<abbr id="y2asm"></abbr><abbr id="y2asm"></abbr>
  • <code id="y2asm"></code>
    <code id="y2asm"></code>
  • <button id="y2asm"></button>
    <rt id="y2asm"></rt>
    Skip to content

    microsoft/MPNet

    Repository files navigation

    MPNet

    MPNet: Masked and Permuted Pre-training for Language Understanding, by Kaitao Song, Xu Tan, Tao Qin, Jianfeng Lu, Tie-Yan Liu, is a novel pre-training method for language understanding tasks. It solves the problems of MLM (masked language modeling) in BERT and PLM (permuted language modeling) in XLNet and achieves better accuracy.

    News: We have updated the pre-trained models now.

    Supported Features

    • A unified view and implementation of several pre-training models including BERT, XLNet, MPNet, etc.
    • Code for pre-training and fine-tuning for a variety of language understanding (GLUE, SQuAD, RACE, etc) tasks.

    Installation

    We implement MPNet and this pre-training toolkit based on the codebase of fairseq. The installation is as follow:

    pip install --editable pretraining/
    pip install pytorch_transformers==1.0.0 transformers scipy sklearn
    

    Pre-training MPNet

    Our model is pre-trained with bert dictionary, you first need to pip install transformers to use bert tokenizer. We provide a script encode.py and a dictionary file dict.txt to tokenize your corpus.

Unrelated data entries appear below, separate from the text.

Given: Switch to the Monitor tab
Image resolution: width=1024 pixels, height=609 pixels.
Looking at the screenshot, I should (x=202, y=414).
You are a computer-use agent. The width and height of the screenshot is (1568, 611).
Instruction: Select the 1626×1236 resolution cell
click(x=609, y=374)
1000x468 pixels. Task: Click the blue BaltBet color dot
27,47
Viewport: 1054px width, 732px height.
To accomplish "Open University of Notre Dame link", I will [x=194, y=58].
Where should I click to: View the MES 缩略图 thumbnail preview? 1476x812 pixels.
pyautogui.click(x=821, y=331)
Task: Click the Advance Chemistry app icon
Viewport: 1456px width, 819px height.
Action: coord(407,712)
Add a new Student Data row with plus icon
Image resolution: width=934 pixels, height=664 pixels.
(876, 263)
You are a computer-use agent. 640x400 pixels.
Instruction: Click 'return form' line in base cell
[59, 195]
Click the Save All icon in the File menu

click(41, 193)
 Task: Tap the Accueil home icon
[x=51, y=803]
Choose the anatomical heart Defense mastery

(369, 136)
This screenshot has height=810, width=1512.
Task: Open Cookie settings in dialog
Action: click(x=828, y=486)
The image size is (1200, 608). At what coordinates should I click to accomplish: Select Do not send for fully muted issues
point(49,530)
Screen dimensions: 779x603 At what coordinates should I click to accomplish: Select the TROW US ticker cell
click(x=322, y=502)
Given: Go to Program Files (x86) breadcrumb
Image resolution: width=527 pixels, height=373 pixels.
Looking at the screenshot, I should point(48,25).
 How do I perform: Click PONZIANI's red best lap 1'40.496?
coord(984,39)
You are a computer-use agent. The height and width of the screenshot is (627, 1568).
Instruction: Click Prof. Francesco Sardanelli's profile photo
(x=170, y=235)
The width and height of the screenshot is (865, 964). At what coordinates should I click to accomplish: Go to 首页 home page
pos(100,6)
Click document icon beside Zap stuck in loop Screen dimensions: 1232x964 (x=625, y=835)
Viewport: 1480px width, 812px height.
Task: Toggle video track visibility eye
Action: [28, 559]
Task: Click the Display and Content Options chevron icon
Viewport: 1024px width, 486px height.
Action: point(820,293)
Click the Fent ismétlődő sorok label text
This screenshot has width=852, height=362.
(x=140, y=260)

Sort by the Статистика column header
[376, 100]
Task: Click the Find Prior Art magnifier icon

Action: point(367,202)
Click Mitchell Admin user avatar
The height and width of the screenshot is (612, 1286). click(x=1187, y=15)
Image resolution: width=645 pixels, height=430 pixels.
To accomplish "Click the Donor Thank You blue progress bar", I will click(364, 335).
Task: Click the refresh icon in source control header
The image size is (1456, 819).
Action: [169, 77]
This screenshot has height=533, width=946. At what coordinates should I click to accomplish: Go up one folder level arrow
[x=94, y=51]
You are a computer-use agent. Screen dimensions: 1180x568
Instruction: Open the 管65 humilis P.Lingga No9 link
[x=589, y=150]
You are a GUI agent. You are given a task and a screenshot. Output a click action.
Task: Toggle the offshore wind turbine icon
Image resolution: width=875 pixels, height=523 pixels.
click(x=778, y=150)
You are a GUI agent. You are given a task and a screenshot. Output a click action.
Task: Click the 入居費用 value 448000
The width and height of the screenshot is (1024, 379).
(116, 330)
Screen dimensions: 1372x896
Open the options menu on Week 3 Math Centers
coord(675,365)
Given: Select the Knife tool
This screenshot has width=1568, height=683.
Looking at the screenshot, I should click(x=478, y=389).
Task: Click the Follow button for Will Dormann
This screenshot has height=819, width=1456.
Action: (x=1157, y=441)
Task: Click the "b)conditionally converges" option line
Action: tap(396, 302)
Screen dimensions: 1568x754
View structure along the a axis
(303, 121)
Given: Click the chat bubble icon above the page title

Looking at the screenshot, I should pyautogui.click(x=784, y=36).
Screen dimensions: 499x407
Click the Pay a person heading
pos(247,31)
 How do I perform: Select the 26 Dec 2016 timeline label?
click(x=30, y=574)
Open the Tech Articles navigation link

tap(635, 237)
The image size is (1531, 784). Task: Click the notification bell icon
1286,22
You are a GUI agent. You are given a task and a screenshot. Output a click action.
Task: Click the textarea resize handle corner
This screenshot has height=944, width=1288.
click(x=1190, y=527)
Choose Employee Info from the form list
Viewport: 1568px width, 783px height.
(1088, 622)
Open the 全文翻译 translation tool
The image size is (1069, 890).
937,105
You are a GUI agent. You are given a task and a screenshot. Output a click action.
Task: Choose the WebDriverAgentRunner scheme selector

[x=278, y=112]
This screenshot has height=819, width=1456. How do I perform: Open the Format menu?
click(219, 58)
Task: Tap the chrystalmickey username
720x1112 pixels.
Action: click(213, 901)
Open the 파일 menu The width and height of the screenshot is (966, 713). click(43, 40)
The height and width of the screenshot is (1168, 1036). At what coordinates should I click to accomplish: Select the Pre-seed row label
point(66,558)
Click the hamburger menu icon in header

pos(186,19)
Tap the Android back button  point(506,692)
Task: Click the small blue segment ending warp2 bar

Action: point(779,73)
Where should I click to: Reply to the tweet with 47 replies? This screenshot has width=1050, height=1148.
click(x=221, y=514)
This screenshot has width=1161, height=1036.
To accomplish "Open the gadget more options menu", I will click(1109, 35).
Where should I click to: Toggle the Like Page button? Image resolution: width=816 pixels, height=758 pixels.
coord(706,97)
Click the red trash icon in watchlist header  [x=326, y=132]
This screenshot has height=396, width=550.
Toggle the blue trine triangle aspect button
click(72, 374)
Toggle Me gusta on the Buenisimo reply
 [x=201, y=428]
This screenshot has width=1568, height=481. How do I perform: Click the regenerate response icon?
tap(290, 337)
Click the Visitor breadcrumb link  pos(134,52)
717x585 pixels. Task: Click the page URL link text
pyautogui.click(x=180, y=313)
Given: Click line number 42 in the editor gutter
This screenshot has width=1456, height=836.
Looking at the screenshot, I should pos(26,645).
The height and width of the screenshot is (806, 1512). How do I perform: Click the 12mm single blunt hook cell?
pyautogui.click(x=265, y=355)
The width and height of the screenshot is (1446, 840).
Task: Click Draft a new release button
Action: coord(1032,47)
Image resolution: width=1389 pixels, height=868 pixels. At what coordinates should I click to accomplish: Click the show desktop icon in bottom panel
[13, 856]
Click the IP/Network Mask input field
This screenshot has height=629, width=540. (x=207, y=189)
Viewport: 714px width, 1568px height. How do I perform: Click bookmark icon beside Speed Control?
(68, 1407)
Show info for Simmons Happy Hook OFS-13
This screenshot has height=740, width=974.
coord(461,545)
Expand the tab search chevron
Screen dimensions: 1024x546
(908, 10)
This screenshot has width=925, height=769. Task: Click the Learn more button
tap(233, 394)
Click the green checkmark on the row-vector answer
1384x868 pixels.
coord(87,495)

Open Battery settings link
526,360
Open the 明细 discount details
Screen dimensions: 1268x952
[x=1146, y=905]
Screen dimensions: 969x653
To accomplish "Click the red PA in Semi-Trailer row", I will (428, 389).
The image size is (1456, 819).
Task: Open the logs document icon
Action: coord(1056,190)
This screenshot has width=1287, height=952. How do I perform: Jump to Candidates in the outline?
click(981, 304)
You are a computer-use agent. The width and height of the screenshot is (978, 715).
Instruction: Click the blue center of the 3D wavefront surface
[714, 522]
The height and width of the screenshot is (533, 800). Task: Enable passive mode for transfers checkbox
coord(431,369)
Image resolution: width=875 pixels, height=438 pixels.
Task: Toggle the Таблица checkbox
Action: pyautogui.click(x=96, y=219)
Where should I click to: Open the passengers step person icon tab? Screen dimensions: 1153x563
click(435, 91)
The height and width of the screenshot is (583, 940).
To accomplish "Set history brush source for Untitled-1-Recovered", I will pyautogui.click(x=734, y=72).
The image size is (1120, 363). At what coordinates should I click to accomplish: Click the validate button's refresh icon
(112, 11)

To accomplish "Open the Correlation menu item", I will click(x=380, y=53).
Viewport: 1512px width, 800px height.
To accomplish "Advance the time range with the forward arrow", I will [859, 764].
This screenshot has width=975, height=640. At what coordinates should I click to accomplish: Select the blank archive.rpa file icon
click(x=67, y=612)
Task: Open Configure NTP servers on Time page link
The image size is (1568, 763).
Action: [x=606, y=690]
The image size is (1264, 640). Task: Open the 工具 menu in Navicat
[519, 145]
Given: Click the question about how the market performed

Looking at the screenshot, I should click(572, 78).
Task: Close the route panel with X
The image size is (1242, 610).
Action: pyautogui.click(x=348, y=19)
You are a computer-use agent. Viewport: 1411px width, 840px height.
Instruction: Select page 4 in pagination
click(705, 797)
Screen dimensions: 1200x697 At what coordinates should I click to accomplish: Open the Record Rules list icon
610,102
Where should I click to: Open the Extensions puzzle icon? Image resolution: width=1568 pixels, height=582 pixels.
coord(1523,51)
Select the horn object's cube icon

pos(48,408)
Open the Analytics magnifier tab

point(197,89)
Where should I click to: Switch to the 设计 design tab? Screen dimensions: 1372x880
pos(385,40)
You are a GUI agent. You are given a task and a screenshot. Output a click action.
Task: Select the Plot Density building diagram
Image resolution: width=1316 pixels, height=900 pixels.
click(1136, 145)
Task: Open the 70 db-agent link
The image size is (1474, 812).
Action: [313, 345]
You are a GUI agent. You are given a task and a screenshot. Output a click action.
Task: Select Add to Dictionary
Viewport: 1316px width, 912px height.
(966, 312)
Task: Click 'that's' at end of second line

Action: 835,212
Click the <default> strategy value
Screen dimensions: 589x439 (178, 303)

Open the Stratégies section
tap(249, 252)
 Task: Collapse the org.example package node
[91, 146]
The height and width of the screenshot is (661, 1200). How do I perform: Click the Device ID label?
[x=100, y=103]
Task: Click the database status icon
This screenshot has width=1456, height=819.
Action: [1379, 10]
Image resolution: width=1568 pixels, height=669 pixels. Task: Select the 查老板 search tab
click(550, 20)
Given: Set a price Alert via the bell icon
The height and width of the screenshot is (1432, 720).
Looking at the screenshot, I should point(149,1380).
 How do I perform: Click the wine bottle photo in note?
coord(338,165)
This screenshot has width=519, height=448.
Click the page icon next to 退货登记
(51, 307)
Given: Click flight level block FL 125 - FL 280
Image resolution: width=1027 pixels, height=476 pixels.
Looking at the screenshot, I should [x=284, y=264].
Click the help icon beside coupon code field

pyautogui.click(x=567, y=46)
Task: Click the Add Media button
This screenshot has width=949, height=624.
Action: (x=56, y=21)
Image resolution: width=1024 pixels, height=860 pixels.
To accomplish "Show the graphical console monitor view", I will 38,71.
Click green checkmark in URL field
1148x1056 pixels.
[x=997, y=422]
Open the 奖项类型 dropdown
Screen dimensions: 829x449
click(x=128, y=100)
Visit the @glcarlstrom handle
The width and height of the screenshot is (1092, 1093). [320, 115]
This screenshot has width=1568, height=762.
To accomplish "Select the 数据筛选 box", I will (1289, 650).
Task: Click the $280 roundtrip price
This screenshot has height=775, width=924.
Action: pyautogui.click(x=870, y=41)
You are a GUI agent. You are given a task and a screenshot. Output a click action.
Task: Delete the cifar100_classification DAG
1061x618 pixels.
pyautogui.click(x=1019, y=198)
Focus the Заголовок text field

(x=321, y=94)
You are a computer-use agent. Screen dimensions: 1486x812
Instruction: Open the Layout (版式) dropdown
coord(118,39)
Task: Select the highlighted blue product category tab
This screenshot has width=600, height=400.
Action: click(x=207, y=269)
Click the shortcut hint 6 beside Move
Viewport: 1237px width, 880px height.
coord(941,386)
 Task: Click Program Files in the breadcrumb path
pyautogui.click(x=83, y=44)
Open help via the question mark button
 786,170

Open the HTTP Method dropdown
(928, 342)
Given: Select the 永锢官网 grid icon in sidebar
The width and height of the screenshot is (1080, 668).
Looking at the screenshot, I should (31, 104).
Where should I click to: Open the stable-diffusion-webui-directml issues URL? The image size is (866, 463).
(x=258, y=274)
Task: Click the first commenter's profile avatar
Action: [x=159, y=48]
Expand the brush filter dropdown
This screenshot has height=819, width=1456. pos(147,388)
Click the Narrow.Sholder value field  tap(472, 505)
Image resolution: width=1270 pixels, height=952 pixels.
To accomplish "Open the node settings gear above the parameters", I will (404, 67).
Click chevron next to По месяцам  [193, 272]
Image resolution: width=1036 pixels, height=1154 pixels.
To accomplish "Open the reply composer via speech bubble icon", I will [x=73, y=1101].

You can modify encode.py if you want to use other tokenizers (like roberta).

    1) Preprocess data

    We choose WikiText-103 as a demo. The running script is as follow:

    wget https://s3.amazonaws.com/research.metamind.io/wikitext/wikitext-103-raw-v1.zip
    unzip wikitext-103-raw-v1.zip
    
    for SPLIT in train valid test; do \
        python MPNet/encode.py \
            --inputs wikitext-103-raw/wiki.${SPLIT}.raw \
            --outputs wikitext-103-raw/wiki.${SPLIT}.bpe \
            --keep-empty \
            --workers 60; \
    done
    

    Then, we need to binarize data. The command of binarizing data is following:

    fairseq-preprocess \
        --only-source \
        --srcdict MPNet/dict.txt \
        --trainpref wikitext-103-raw/wiki.train.bpe \
        --validpref wikitext-103-raw/wiki.valid.bpe \
        --testpref wikitext-103-raw/wiki.test.bpe \
        --destdir data-bin/wikitext-103 \
        --workers 60
    

    2) Pre-train MPNet

    The below command is to train a MPNet model:

    TOTAL_UPDATES=125000    # Total number of training steps
    WARMUP_UPDATES=10000    # Warmup the learning rate over this many updates
    PEAK_LR=0.0005          # Peak learning rate, adjust as needed
    TOKENS_PER_SAMPLE=512   # Max sequence length
    MAX_POSITIONS=512       # Num. positional embeddings (usually same as above)
    MAX_SENTENCES=16        # Number of sequences per batch (batch size)
    UPDATE_FREQ=16          # Increase the batch size 16x
    
    DATA_DIR=data-bin/wikitext-103
    
    fairseq-train --fp16 $DATA_DIR \
        --task masked_permutation_lm --criterion masked_permutation_cross_entropy \
        --arch mpnet_base --sample-break-mode complete --tokens-per-sample $TOKENS_PER_SAMPLE \
        --optimizer adam --adam-betas '(0.9,0.98)' --adam-eps 1e-6 --clip-norm 0.0 \
        --lr-scheduler polynomial_decay --lr $PEAK_LR --warmup-updates $WARMUP_UPDATES --total-num-update $TOTAL_UPDATES \
        --dropout 0.1 --attention-dropout 0.1 --weight-decay 0.01 \
        --max-sentences $MAX_SENTENCES --update-freq $UPDATE_FREQ \
        --max-update $TOTAL_UPDATES --log-format simple --log-interval 1 --input-mode 'mpnet'
    

    Notes: You can replace arch with mpnet_rel_base and add command --mask-whole-words --bpe bert to use relative position embedding and whole word mask.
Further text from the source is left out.